The German sociologist Robert Michels developed a concept that is common knowledge now the iron law of oligarchy. He says, in effect, that democratic institutions, both political and economic, must inevitably transform themselves into oligarchic entities as the ruling elite strives to keep power and control. The people can never rule; it simply does not happen. He wrote:
It is nonetheless true that social wealth cannot be satisfactorily administered in any other manner than by the creation of an extensive bureaucracy. In this way we are led by an inevitable logic to the flat denial of the possibility of a state without classes. The administration of an immeasurably large capital, above all when this capital is collective property, confers upon the administrator influence at least equal to that possessed by the private owner of capital. Consequently the critics in advance of the Marxist social order ask whether the instinct which today leads the members of the possessing classes to transmit to their children the wealth which they (the parents) have amassed, will not exist also in the administrators of the public wealth of the socialist state, and whether these administrators will not utilise their immense influence in order to secure for their children the succession to the offices which they themselves hold . (Robert Michels; Political Parties - A Sociological Study of the Oligarchical Tendencies on Modern Democracy; London, 1916. Reproduced and preserved in the library of the University of Virginia.)

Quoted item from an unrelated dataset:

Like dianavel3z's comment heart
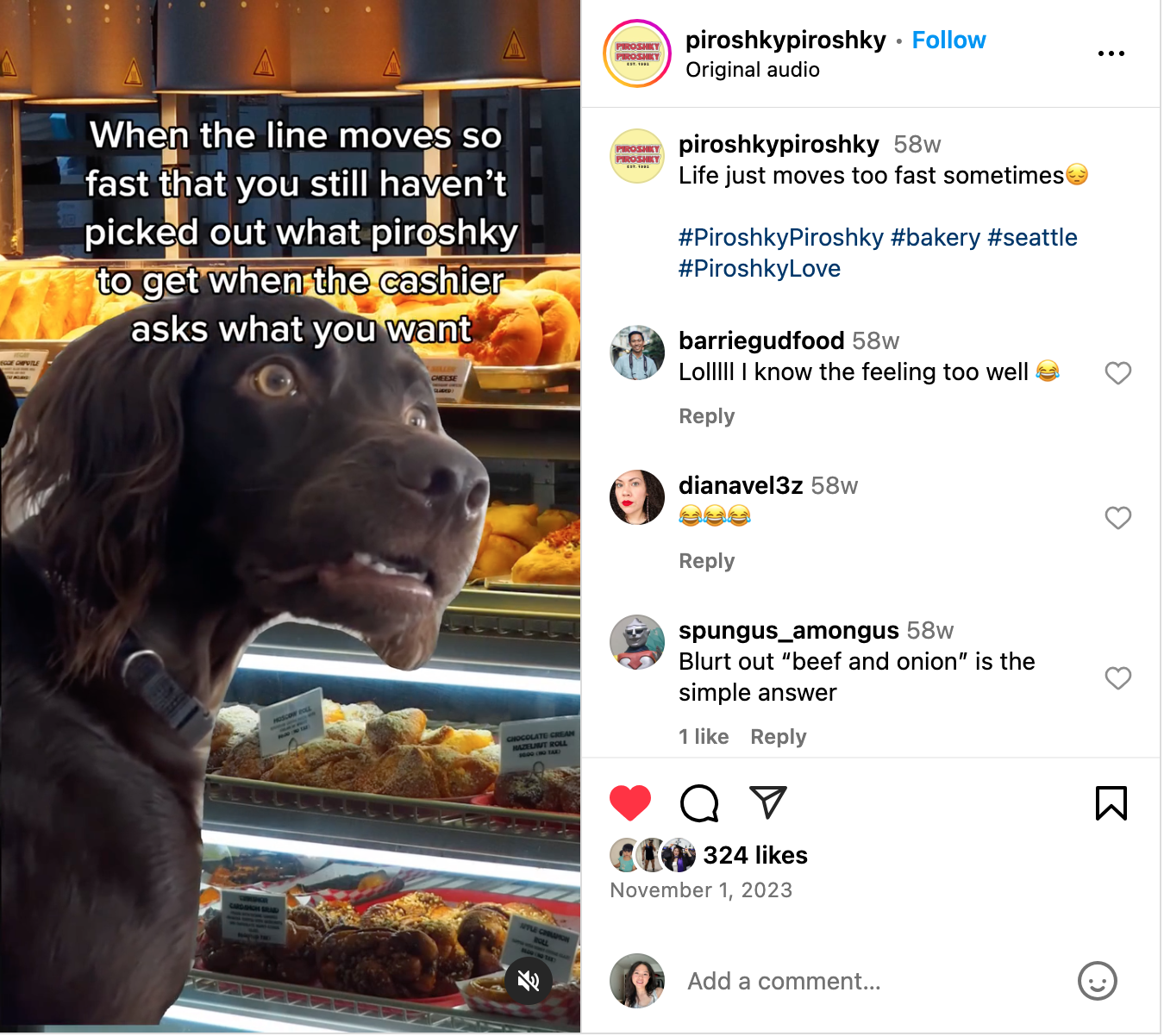 (1117, 518)

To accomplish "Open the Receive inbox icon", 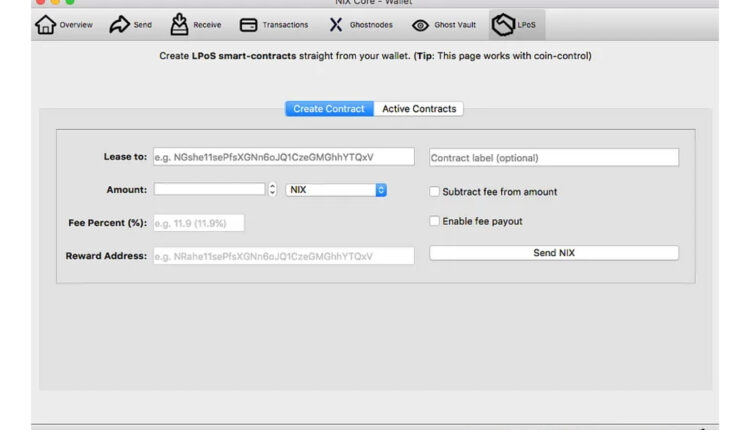I will coord(179,24).
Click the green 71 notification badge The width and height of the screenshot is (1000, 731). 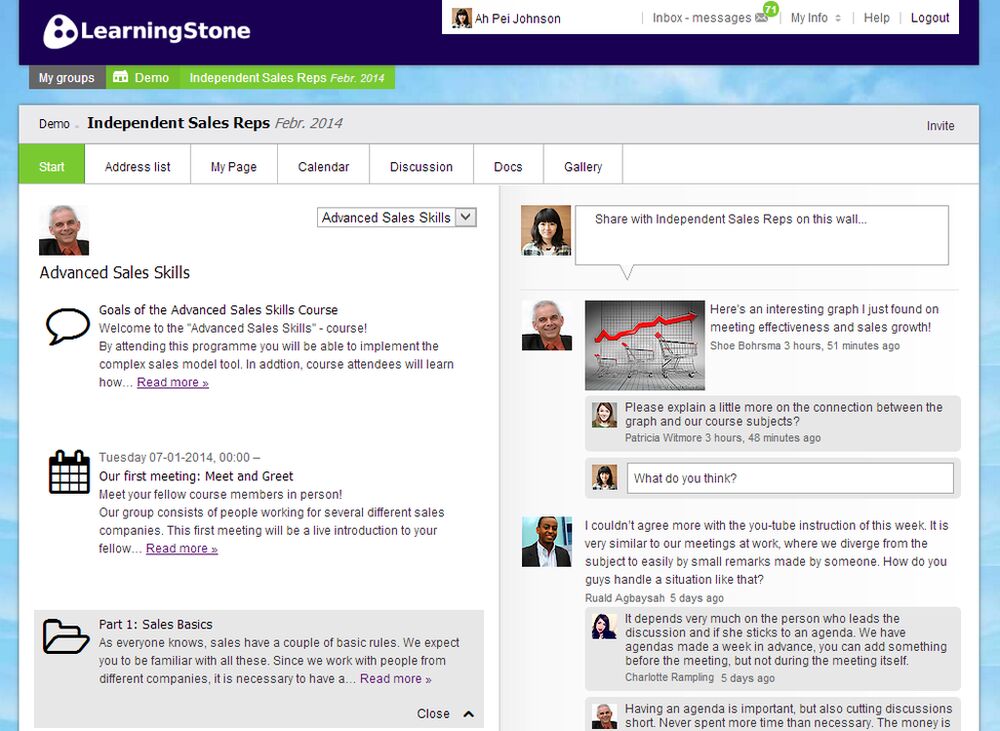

It seems almost natural to us; a large number of us take instinctively to servitude. It will not do to point to the existence of the opposition. Michels argues, very persuasively, that the opposition and the ruling group are actually one when it comes to the formation of the elite structure that will rule. The concern that this rule be perpetuated is a shared one; all that changes is which part of the elite group gets to rule.
One can only hope that this is not what we have in store for us, that we do produce some leaders from outside the elite families who, like Nitish Kumar in Bihar, will lead parties with clear concepts of development.